On October 16th, 1968, John, Paul and George Martin met together at EMI Studios with the intention of fully sequencing the 30 songs that encompassed their newly recorded double-album “The Beatles,” popularly known as the “White Album.” This task became so daunting, in fact, that this sequencing session actually lasted a full 24 hours, from 5 pm until 5 pm October 17th – the longest ever Beatles session. With such a wide variety of musical styles among its numbers, it took a lot of thought as to what song would follow nicely after the one previous to it. With engineers Ken Scott, John Smith and Dave Harries to assist, they worked long and hard to turn this plethora of material into a presentable form.

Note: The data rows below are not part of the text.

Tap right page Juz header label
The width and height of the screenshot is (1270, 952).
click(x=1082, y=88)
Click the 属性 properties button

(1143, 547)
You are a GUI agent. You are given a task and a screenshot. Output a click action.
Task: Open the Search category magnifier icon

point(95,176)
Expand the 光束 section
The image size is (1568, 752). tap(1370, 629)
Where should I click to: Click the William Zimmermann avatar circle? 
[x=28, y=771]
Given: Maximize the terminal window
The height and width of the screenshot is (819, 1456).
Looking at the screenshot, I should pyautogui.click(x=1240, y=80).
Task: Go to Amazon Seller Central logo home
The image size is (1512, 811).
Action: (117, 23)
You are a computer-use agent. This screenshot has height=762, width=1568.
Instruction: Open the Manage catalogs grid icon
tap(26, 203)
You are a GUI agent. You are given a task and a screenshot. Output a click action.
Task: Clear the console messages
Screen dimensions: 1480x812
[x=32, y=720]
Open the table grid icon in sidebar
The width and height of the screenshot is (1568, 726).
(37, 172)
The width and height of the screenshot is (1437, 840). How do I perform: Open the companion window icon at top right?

Since the decision was made to simply title the album “The Beatles,” it may have easily been assumed by the general consumer that the album was a cohesive unit put together by four cooperative world-renowned musicians. As history testifies, this was hardly the case! In-house turmoil and bickering was at an all time high, resulting in both long-time engineer Geoff Emerick as well as Ringo himself quitting their association with The Beatles for a time during the album's sessions.
The cohesive illusion was well maintained as far as the general public was concerned, however. Upon listening to the two opening tracks of the album, for instance, what we hear are some stellar performances from all four members of the group working together beautifully. Or do we? As fate would have it, the first two tracks on the album, namely “Back In The U.S.S.R.” and “Dear Prudence,” were primarily performed by John, Paul and George, although you do hear some amazing drum work from Paul on both songs (with a little drumming assistance from John and George on the former song). Both of these tracks happen to have been recorded during a two-week period where Ringo had quit the group. On August 22nd, 1968, during rehearsals for the recording of “Back In The U.S.S.R.,” Ringo stormed off because of Paul's instruction of how to play drums on the song. With the intention of never returning, he remained away until September 4th, when he rejoined his band to film the promotional clips for their newly released single “Hey Jude” and “Revolution.” Also recorded during Ringo's absence was John's beautiful composition “Dear Prudence” which, coupled with the opening track, perfectly conveys a tight cohesiveness and amazing first impression to what has come to be known by many as The Beatles' most loved album.